=== WHAT YOU WILL DO ===
Copy the following lines exactly as they appear.

[Dataset excerpt]
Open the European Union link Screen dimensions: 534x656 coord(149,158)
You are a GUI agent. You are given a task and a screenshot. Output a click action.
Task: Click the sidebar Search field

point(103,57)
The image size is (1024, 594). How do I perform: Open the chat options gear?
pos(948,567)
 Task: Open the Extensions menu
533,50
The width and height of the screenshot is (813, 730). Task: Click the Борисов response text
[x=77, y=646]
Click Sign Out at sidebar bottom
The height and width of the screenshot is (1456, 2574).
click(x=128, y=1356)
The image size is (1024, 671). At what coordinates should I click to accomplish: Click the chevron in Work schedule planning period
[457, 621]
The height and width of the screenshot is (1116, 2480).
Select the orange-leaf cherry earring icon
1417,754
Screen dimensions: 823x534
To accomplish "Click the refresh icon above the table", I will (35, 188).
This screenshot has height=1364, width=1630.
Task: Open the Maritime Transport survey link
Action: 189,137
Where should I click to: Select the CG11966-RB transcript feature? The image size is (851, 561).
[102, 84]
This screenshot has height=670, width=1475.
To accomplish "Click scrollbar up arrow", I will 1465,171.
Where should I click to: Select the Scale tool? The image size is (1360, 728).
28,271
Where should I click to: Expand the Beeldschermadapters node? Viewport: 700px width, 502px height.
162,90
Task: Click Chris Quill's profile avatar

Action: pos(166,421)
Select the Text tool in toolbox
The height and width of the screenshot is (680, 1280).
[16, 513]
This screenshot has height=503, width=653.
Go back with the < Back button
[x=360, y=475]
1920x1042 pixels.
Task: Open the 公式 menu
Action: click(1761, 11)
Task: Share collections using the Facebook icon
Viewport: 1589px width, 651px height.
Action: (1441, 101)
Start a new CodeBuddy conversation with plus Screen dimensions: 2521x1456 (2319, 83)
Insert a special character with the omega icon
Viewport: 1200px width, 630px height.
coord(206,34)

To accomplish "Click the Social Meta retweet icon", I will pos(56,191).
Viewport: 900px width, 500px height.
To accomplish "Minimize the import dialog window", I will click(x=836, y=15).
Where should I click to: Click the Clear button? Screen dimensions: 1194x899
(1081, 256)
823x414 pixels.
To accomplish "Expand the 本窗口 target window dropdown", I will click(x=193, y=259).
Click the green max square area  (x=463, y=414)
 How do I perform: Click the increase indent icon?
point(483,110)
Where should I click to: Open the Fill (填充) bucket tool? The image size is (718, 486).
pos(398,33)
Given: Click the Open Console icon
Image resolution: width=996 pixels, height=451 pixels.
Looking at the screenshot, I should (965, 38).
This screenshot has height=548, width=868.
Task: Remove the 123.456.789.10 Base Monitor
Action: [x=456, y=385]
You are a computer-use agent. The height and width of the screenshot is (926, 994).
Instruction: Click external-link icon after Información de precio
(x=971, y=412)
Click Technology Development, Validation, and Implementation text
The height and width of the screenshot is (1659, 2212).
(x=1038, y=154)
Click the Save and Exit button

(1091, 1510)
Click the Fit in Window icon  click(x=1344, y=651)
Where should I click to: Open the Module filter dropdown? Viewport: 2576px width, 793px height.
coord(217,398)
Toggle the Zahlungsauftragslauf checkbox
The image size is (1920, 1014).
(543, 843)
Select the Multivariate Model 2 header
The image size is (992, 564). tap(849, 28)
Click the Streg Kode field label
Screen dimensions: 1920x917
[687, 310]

=== THE SOLUTION ===
Open the European Union link Screen dimensions: 534x656 coord(149,158)
You are a GUI agent. You are given a task and a screenshot. Output a click action.
Task: Click the sidebar Search field

point(103,57)
The image size is (1024, 594). How do I perform: Open the chat options gear?
pos(948,567)
 Task: Open the Extensions menu
533,50
The width and height of the screenshot is (813, 730). Task: Click the Борисов response text
[x=77, y=646]
Click Sign Out at sidebar bottom
The height and width of the screenshot is (1456, 2574).
click(x=128, y=1356)
The image size is (1024, 671). At what coordinates should I click to accomplish: Click the chevron in Work schedule planning period
[457, 621]
The height and width of the screenshot is (1116, 2480).
Select the orange-leaf cherry earring icon
1417,754
Screen dimensions: 823x534
To accomplish "Click the refresh icon above the table", I will (35, 188).
This screenshot has height=1364, width=1630.
Task: Open the Maritime Transport survey link
Action: 189,137
Where should I click to: Select the CG11966-RB transcript feature? The image size is (851, 561).
[102, 84]
This screenshot has height=670, width=1475.
To accomplish "Click scrollbar up arrow", I will 1465,171.
Where should I click to: Select the Scale tool? The image size is (1360, 728).
28,271
Where should I click to: Expand the Beeldschermadapters node? Viewport: 700px width, 502px height.
162,90
Task: Click Chris Quill's profile avatar

Action: pos(166,421)
Select the Text tool in toolbox
The height and width of the screenshot is (680, 1280).
[16, 513]
This screenshot has height=503, width=653.
Go back with the < Back button
[x=360, y=475]
1920x1042 pixels.
Task: Open the 公式 menu
Action: click(1761, 11)
Task: Share collections using the Facebook icon
Viewport: 1589px width, 651px height.
Action: (1441, 101)
Start a new CodeBuddy conversation with plus Screen dimensions: 2521x1456 (2319, 83)
Insert a special character with the omega icon
Viewport: 1200px width, 630px height.
coord(206,34)

To accomplish "Click the Social Meta retweet icon", I will pos(56,191).
Viewport: 900px width, 500px height.
To accomplish "Minimize the import dialog window", I will click(x=836, y=15).
Where should I click to: Click the Clear button? Screen dimensions: 1194x899
(1081, 256)
823x414 pixels.
To accomplish "Expand the 本窗口 target window dropdown", I will click(x=193, y=259).
Click the green max square area  (x=463, y=414)
 How do I perform: Click the increase indent icon?
point(483,110)
Where should I click to: Open the Fill (填充) bucket tool? The image size is (718, 486).
pos(398,33)
Given: Click the Open Console icon
Image resolution: width=996 pixels, height=451 pixels.
Looking at the screenshot, I should (965, 38).
This screenshot has height=548, width=868.
Task: Remove the 123.456.789.10 Base Monitor
Action: [x=456, y=385]
You are a computer-use agent. The height and width of the screenshot is (926, 994).
Instruction: Click external-link icon after Información de precio
(x=971, y=412)
Click Technology Development, Validation, and Implementation text
The height and width of the screenshot is (1659, 2212).
(x=1038, y=154)
Click the Save and Exit button

(1091, 1510)
Click the Fit in Window icon  click(x=1344, y=651)
Where should I click to: Open the Module filter dropdown? Viewport: 2576px width, 793px height.
coord(217,398)
Toggle the Zahlungsauftragslauf checkbox
The image size is (1920, 1014).
(543, 843)
Select the Multivariate Model 2 header
The image size is (992, 564). tap(849, 28)
Click the Streg Kode field label
Screen dimensions: 1920x917
[687, 310]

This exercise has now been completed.